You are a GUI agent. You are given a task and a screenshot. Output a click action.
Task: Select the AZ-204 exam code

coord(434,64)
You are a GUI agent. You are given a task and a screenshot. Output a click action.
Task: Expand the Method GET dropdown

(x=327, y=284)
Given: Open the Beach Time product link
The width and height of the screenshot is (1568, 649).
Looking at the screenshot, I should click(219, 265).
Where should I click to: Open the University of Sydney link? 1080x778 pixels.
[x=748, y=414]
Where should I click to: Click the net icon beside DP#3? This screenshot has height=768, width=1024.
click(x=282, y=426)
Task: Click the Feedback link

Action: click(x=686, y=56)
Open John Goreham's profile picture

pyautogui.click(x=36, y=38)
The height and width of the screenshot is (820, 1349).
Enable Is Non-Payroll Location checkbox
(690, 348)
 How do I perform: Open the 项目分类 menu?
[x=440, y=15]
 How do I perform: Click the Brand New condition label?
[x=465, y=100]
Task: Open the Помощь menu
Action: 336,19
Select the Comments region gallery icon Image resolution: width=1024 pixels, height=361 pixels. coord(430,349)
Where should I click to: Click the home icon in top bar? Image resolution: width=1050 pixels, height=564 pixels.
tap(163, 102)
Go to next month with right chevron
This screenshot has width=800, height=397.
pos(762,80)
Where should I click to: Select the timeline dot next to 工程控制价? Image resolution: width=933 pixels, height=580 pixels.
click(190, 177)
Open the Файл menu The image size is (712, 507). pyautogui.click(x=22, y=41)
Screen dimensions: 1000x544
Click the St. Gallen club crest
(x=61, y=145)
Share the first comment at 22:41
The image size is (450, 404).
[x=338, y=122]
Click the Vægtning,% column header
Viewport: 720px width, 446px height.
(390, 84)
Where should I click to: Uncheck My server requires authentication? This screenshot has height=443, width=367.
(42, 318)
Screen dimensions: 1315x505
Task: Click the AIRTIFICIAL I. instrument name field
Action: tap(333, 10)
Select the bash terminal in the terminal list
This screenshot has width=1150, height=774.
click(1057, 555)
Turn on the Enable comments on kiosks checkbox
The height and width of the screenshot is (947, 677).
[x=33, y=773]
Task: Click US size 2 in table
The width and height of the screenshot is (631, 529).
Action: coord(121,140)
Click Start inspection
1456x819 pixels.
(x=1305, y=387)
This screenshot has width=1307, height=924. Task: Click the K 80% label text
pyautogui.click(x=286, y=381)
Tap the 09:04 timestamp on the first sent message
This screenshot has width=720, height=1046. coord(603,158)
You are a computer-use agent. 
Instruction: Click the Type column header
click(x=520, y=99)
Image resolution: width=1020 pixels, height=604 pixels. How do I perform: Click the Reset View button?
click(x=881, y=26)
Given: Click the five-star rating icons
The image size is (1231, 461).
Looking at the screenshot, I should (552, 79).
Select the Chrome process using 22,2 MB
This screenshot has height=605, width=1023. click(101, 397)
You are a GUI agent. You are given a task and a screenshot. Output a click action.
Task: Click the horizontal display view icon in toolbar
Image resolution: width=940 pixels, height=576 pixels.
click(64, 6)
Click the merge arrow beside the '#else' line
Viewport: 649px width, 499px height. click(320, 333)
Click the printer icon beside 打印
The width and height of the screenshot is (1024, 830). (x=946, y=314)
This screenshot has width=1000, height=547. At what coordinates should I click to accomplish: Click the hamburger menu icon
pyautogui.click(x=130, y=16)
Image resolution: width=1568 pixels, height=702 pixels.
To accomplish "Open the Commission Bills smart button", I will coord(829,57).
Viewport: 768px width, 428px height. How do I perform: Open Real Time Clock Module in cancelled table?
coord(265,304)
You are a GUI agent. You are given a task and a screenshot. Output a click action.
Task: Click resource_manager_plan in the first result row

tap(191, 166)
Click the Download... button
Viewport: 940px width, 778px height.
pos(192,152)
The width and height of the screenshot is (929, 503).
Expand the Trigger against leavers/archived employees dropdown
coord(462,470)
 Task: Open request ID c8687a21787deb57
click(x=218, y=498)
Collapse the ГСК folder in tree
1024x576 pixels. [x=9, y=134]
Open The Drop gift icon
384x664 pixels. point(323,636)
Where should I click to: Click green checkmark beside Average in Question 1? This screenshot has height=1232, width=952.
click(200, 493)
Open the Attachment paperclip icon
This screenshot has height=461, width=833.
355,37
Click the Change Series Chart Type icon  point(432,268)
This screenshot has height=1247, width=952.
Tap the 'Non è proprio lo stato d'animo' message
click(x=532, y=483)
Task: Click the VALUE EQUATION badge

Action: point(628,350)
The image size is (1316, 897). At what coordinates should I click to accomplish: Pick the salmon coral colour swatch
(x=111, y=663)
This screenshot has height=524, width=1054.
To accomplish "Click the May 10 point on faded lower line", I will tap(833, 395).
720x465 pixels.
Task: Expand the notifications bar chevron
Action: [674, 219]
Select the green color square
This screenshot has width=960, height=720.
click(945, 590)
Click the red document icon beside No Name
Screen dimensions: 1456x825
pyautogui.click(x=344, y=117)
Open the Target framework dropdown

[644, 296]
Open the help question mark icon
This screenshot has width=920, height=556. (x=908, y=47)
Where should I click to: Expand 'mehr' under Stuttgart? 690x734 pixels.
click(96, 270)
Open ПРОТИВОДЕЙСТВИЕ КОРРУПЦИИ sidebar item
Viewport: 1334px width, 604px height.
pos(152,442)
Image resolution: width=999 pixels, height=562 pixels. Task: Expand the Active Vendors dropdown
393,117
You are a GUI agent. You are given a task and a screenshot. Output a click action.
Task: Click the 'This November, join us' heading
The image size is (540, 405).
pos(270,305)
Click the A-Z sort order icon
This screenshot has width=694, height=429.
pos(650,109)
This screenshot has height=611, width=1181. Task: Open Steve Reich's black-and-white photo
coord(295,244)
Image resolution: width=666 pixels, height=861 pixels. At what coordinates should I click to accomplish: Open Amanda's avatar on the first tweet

● ● ● ● ●

§ **Exercise description**:
Please output the records once more, exactly as they were written.

§ **Exercise result**:
You are a GUI agent. You are given a task and a screenshot. Output a click action.
Task: Select the AZ-204 exam code

coord(434,64)
You are a GUI agent. You are given a task and a screenshot. Output a click action.
Task: Expand the Method GET dropdown

(x=327, y=284)
Given: Open the Beach Time product link
The width and height of the screenshot is (1568, 649).
Looking at the screenshot, I should click(219, 265).
Where should I click to: Open the University of Sydney link? 1080x778 pixels.
[x=748, y=414]
Where should I click to: Click the net icon beside DP#3? This screenshot has height=768, width=1024.
click(x=282, y=426)
Task: Click the Feedback link

Action: click(x=686, y=56)
Open John Goreham's profile picture

pyautogui.click(x=36, y=38)
The height and width of the screenshot is (820, 1349).
Enable Is Non-Payroll Location checkbox
(690, 348)
 How do I perform: Open the 项目分类 menu?
[x=440, y=15]
 How do I perform: Click the Brand New condition label?
[x=465, y=100]
Task: Open the Помощь menu
Action: 336,19
Select the Comments region gallery icon Image resolution: width=1024 pixels, height=361 pixels. coord(430,349)
Where should I click to: Click the home icon in top bar? Image resolution: width=1050 pixels, height=564 pixels.
tap(163, 102)
Go to next month with right chevron
This screenshot has width=800, height=397.
pos(762,80)
Where should I click to: Select the timeline dot next to 工程控制价? Image resolution: width=933 pixels, height=580 pixels.
click(190, 177)
Open the Файл menu The image size is (712, 507). pyautogui.click(x=22, y=41)
Screen dimensions: 1000x544
Click the St. Gallen club crest
(x=61, y=145)
Share the first comment at 22:41
The image size is (450, 404).
[x=338, y=122]
Click the Vægtning,% column header
Viewport: 720px width, 446px height.
(390, 84)
Where should I click to: Uncheck My server requires authentication? This screenshot has height=443, width=367.
(42, 318)
Screen dimensions: 1315x505
Task: Click the AIRTIFICIAL I. instrument name field
Action: tap(333, 10)
Select the bash terminal in the terminal list
This screenshot has width=1150, height=774.
click(1057, 555)
Turn on the Enable comments on kiosks checkbox
The height and width of the screenshot is (947, 677).
[x=33, y=773]
Task: Click US size 2 in table
The width and height of the screenshot is (631, 529).
Action: coord(121,140)
Click Start inspection
1456x819 pixels.
(x=1305, y=387)
This screenshot has width=1307, height=924. Task: Click the K 80% label text
pyautogui.click(x=286, y=381)
Tap the 09:04 timestamp on the first sent message
This screenshot has width=720, height=1046. coord(603,158)
You are a computer-use agent. 
Instruction: Click the Type column header
click(x=520, y=99)
Image resolution: width=1020 pixels, height=604 pixels. How do I perform: Click the Reset View button?
click(x=881, y=26)
Given: Click the five-star rating icons
The image size is (1231, 461).
Looking at the screenshot, I should (552, 79).
Select the Chrome process using 22,2 MB
This screenshot has height=605, width=1023. click(101, 397)
You are a GUI agent. You are given a task and a screenshot. Output a click action.
Task: Click the horizontal display view icon in toolbar
Image resolution: width=940 pixels, height=576 pixels.
click(64, 6)
Click the merge arrow beside the '#else' line
Viewport: 649px width, 499px height. click(320, 333)
Click the printer icon beside 打印
The width and height of the screenshot is (1024, 830). (x=946, y=314)
This screenshot has width=1000, height=547. At what coordinates should I click to accomplish: Click the hamburger menu icon
pyautogui.click(x=130, y=16)
Image resolution: width=1568 pixels, height=702 pixels.
To accomplish "Open the Commission Bills smart button", I will coord(829,57).
Viewport: 768px width, 428px height. How do I perform: Open Real Time Clock Module in cancelled table?
coord(265,304)
You are a GUI agent. You are given a task and a screenshot. Output a click action.
Task: Click resource_manager_plan in the first result row

tap(191, 166)
Click the Download... button
Viewport: 940px width, 778px height.
pos(192,152)
The width and height of the screenshot is (929, 503).
Expand the Trigger against leavers/archived employees dropdown
coord(462,470)
 Task: Open request ID c8687a21787deb57
click(x=218, y=498)
Collapse the ГСК folder in tree
1024x576 pixels. [x=9, y=134]
Open The Drop gift icon
384x664 pixels. point(323,636)
Where should I click to: Click green checkmark beside Average in Question 1? This screenshot has height=1232, width=952.
click(200, 493)
Open the Attachment paperclip icon
This screenshot has height=461, width=833.
355,37
Click the Change Series Chart Type icon  point(432,268)
This screenshot has height=1247, width=952.
Tap the 'Non è proprio lo stato d'animo' message
click(x=532, y=483)
Task: Click the VALUE EQUATION badge

Action: point(628,350)
The image size is (1316, 897). At what coordinates should I click to accomplish: Pick the salmon coral colour swatch
(x=111, y=663)
This screenshot has height=524, width=1054.
To accomplish "Click the May 10 point on faded lower line", I will tap(833, 395).
720x465 pixels.
Task: Expand the notifications bar chevron
Action: [674, 219]
Select the green color square
This screenshot has width=960, height=720.
click(945, 590)
Click the red document icon beside No Name
Screen dimensions: 1456x825
pyautogui.click(x=344, y=117)
Open the Target framework dropdown

[644, 296]
Open the help question mark icon
This screenshot has width=920, height=556. (x=908, y=47)
Where should I click to: Expand 'mehr' under Stuttgart? 690x734 pixels.
click(96, 270)
Open ПРОТИВОДЕЙСТВИЕ КОРРУПЦИИ sidebar item
Viewport: 1334px width, 604px height.
pos(152,442)
Image resolution: width=999 pixels, height=562 pixels. Task: Expand the Active Vendors dropdown
393,117
You are a GUI agent. You are given a task and a screenshot. Output a click action.
Task: Click the 'This November, join us' heading
The image size is (540, 405).
pos(270,305)
Click the A-Z sort order icon
This screenshot has width=694, height=429.
pos(650,109)
This screenshot has height=611, width=1181. Task: Open Steve Reich's black-and-white photo
coord(295,244)
Image resolution: width=666 pixels, height=861 pixels. At what coordinates should I click to accomplish: Open Amanda's avatar on the first tweet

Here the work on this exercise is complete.